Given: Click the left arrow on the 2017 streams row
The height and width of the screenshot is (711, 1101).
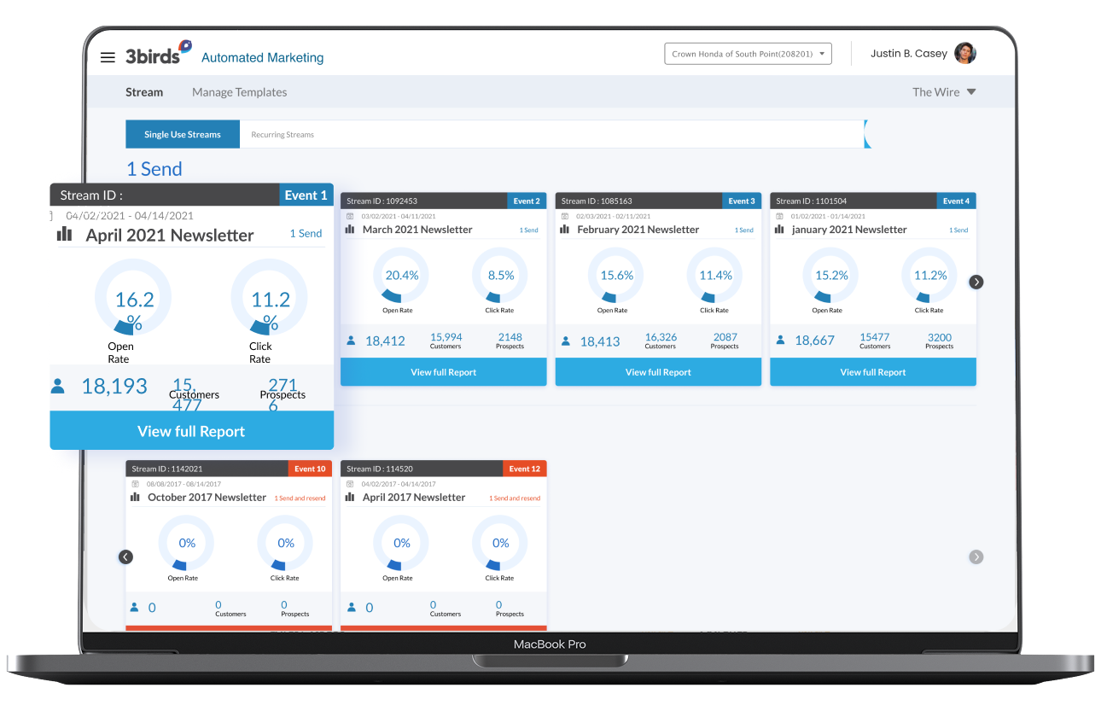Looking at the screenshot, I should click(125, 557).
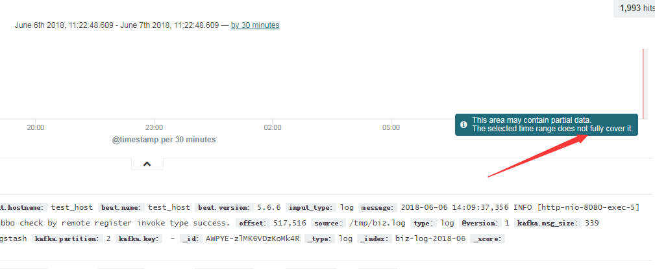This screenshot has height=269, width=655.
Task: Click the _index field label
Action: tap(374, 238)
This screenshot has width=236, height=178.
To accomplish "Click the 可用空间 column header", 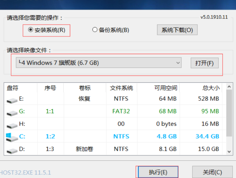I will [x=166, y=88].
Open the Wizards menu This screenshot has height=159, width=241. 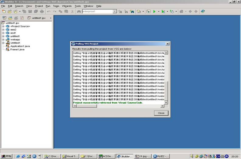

...

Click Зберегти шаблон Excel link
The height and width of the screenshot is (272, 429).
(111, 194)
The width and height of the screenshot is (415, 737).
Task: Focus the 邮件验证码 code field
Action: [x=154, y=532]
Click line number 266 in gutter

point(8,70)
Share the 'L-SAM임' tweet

* * *

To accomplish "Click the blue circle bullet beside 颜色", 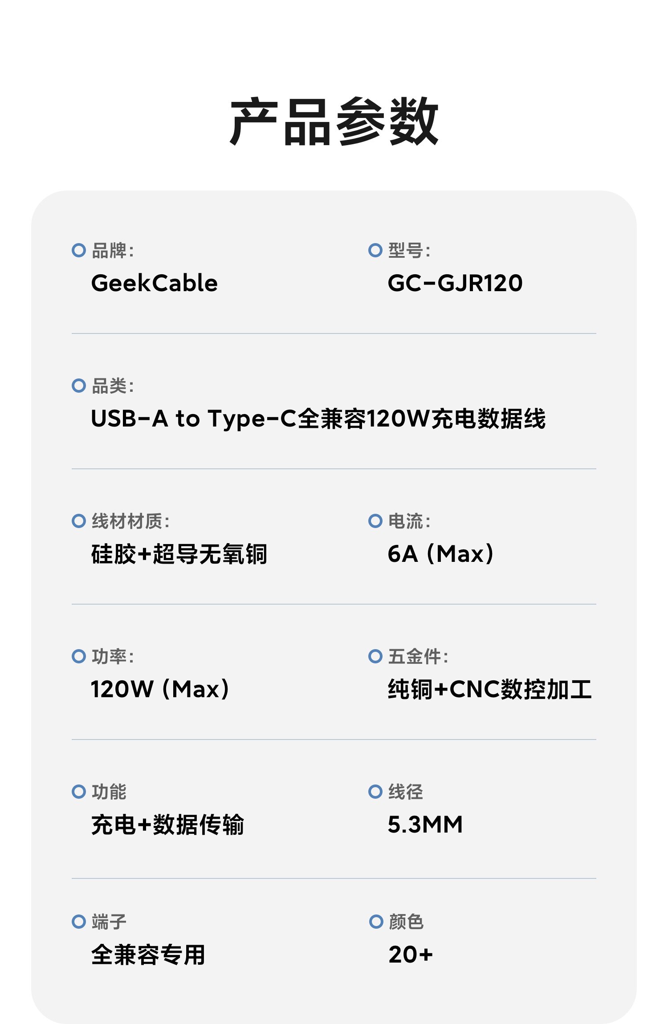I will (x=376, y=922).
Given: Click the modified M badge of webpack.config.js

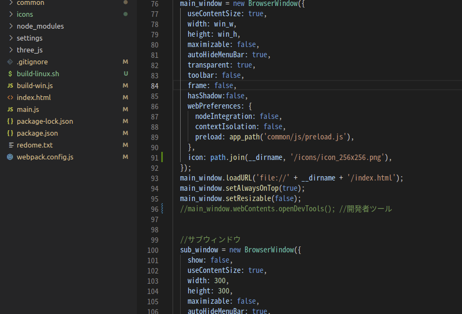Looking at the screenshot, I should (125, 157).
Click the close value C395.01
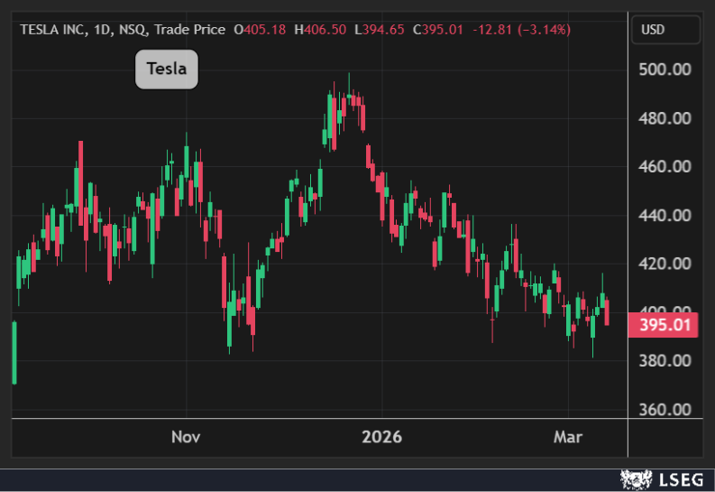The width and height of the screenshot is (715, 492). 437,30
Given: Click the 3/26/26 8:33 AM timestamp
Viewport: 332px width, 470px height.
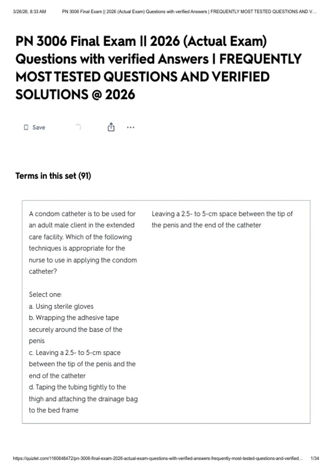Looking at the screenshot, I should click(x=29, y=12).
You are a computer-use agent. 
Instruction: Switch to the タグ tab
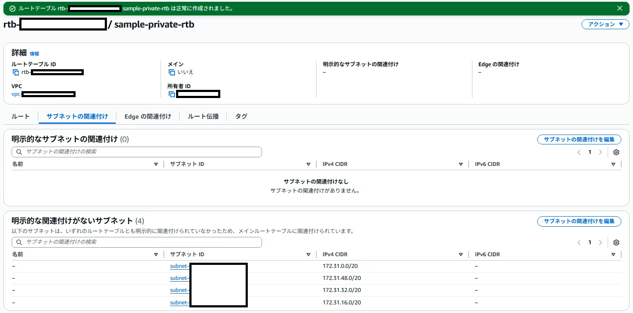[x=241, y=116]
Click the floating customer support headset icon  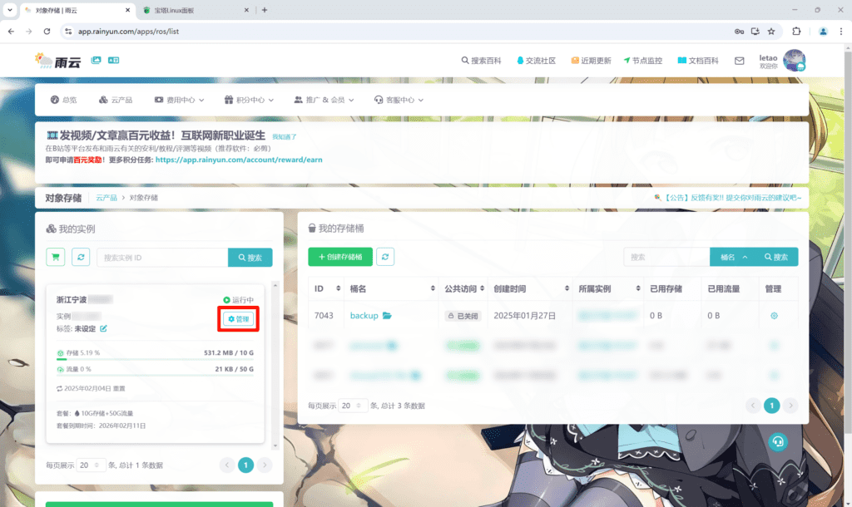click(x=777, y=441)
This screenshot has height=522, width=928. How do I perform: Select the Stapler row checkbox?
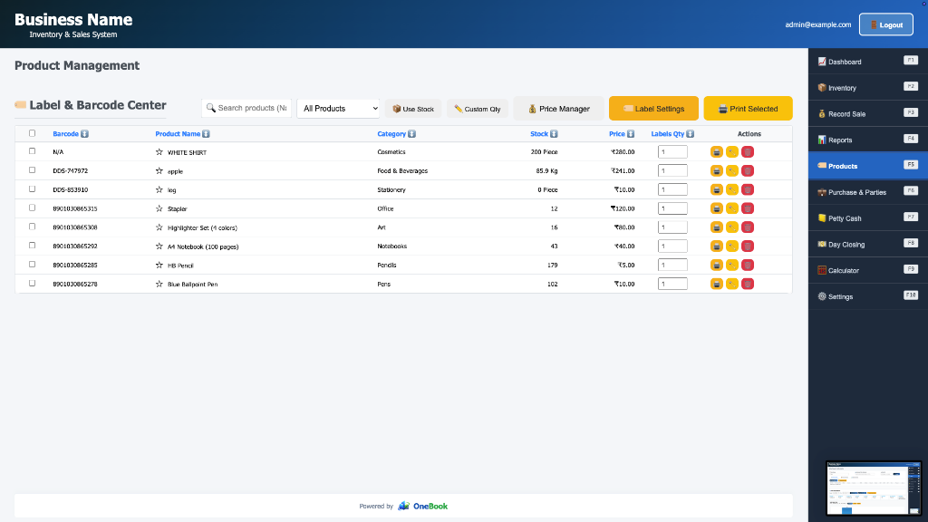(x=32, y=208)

Task description:
What you give back must be the stretch above, starting at the line with "The height and width of the screenshot is (272, 429)." and ending at the line with "Share the 'L-SAM임' tweet", copied exactly.

Output for this task:
The height and width of the screenshot is (272, 429).
(111, 194)
The width and height of the screenshot is (415, 737).
Task: Focus the 邮件验证码 code field
Action: [x=154, y=532]
Click line number 266 in gutter

point(8,70)
Share the 'L-SAM임' tweet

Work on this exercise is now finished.